Verba de gabinete de mais de R$ 133 mil garante pagamento de salários de até 25 secretários
Os deputados federais no Brasil já custaram aos contribuintes mais de R$ 86,6 milhões nos primeiros dois meses de 2026. Os maiores gastos foram com as verbas de gabinete, somando mais de R$ 65,8 milhões, destinados para pagar salários de até 25 secretários, com rendimentos entre 1.548,10 e R$ 18.719,88. Cada deputado tem direito a R$ 133.170,54 por mês para essa finalidade.

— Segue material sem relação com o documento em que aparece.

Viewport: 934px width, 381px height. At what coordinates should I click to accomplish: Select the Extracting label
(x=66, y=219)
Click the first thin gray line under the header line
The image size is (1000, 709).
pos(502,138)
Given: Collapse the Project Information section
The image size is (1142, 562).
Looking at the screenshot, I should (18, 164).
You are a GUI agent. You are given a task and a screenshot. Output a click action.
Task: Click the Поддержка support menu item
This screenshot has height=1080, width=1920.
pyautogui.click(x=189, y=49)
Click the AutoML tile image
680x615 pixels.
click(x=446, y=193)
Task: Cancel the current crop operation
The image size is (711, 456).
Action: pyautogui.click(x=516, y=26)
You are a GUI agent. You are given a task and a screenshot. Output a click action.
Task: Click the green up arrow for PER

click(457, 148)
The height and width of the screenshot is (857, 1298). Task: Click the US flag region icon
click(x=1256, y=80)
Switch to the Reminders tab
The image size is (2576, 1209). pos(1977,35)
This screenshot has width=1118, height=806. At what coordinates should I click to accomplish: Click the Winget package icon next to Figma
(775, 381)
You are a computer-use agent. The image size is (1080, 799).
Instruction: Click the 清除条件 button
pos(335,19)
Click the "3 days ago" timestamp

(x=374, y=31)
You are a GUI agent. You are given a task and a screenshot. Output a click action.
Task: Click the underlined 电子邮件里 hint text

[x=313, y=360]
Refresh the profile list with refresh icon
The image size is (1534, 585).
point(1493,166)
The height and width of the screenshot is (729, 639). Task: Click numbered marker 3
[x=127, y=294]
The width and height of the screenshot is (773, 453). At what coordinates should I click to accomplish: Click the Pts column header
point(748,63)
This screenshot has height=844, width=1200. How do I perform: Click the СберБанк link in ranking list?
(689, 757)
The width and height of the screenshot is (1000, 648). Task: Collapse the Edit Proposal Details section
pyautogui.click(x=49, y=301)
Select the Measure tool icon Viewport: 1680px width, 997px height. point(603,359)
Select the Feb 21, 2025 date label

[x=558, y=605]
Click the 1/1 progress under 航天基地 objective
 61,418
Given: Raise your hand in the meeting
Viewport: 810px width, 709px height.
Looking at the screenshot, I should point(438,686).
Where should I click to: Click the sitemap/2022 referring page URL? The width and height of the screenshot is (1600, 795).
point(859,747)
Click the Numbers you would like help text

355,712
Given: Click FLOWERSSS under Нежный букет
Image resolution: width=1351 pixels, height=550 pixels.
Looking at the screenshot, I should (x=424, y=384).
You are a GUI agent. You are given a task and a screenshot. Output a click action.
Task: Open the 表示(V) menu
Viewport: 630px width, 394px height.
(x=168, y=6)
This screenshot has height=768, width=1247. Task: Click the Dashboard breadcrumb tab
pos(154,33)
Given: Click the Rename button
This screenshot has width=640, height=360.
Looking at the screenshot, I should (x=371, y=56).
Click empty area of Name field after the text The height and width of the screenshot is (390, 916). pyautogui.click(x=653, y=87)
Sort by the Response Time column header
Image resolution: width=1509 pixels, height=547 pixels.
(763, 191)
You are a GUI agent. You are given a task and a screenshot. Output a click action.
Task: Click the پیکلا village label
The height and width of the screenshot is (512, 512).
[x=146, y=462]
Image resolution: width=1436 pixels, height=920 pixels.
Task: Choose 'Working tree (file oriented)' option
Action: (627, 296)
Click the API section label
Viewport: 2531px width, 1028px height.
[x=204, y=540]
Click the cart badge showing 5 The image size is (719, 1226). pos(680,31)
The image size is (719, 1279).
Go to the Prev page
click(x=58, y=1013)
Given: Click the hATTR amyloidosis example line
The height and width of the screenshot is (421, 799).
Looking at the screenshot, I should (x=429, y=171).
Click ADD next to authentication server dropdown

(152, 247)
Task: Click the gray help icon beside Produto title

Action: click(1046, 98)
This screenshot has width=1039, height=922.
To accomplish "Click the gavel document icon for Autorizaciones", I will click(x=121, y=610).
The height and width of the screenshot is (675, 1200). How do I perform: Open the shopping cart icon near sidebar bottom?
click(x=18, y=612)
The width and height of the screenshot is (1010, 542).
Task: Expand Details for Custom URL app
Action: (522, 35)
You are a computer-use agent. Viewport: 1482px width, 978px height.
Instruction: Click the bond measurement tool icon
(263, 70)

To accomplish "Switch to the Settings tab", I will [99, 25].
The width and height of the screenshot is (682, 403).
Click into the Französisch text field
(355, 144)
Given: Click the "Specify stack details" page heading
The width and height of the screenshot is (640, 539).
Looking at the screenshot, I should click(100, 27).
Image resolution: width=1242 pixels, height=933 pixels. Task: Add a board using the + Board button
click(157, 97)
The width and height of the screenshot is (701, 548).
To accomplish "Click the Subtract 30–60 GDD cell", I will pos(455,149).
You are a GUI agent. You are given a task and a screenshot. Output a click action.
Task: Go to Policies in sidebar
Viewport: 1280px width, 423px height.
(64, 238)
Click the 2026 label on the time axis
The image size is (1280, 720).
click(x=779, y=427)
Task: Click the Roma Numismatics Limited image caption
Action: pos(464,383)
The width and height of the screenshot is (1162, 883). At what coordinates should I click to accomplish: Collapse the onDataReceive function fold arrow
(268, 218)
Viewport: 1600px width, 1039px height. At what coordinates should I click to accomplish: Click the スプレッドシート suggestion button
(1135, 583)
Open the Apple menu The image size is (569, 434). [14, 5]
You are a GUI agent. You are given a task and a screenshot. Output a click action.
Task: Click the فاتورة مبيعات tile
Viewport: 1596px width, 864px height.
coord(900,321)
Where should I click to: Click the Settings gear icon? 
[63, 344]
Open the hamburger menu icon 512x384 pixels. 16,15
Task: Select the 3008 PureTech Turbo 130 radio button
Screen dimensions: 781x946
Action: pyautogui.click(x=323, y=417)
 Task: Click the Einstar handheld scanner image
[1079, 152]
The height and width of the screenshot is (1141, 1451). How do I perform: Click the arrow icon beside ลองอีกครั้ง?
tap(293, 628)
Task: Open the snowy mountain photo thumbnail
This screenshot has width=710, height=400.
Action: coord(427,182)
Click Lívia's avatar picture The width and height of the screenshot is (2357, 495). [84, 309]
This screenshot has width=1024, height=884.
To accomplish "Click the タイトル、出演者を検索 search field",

Já Cota para o Exercício da Atividade Parlamentar (CEAP) tem como objetivo “custear despesas do mandato, como passagens aéreas e conta de celular. Algumas são reembolsadas, como as com os Correios, e outras são pagas por débito automático, como a compra de passagens”. A fiscalização sobre o uso desse dinheiro é bastante deficiente e os gastos preferidos dos deputados com essa quantia, que passou de R$ 20,2 milhões nos meses de janeiro e fevereiro, é com divulgação passando de 48% do total e chegando à casa de R$ 9,9 milhões.
Vale destacar que, os mais de R$ 86 milhões gastos até o momento, não incluem os salários dos parlamentares, que é superior a R$ 44 mil por mês. Em relação a CEAP, 18% dos gastos são com aluguel de veículo (R$ 3,7 milhões), 16,5% com manutenção de escritório (R$ 3,3 milhões) e 10,4% com combustível (R$ 2,1 milhões).
94 deputados recebem auxílio moradia de R$ R$ 4.253,00, 60 pagam aluguel com a cota parlamentar, 386 utilizam os imóveis funcionais cedidos pela Câmara e 46 não ocupam um imóvel do governo e nem recém auxílio moradia. Já foram gastos R$ 395.763,91 com aluguéis dos deputados. Entre os partidos que mais recebem esse benefício estão: PT (17), PL (13) e União Brasil (10).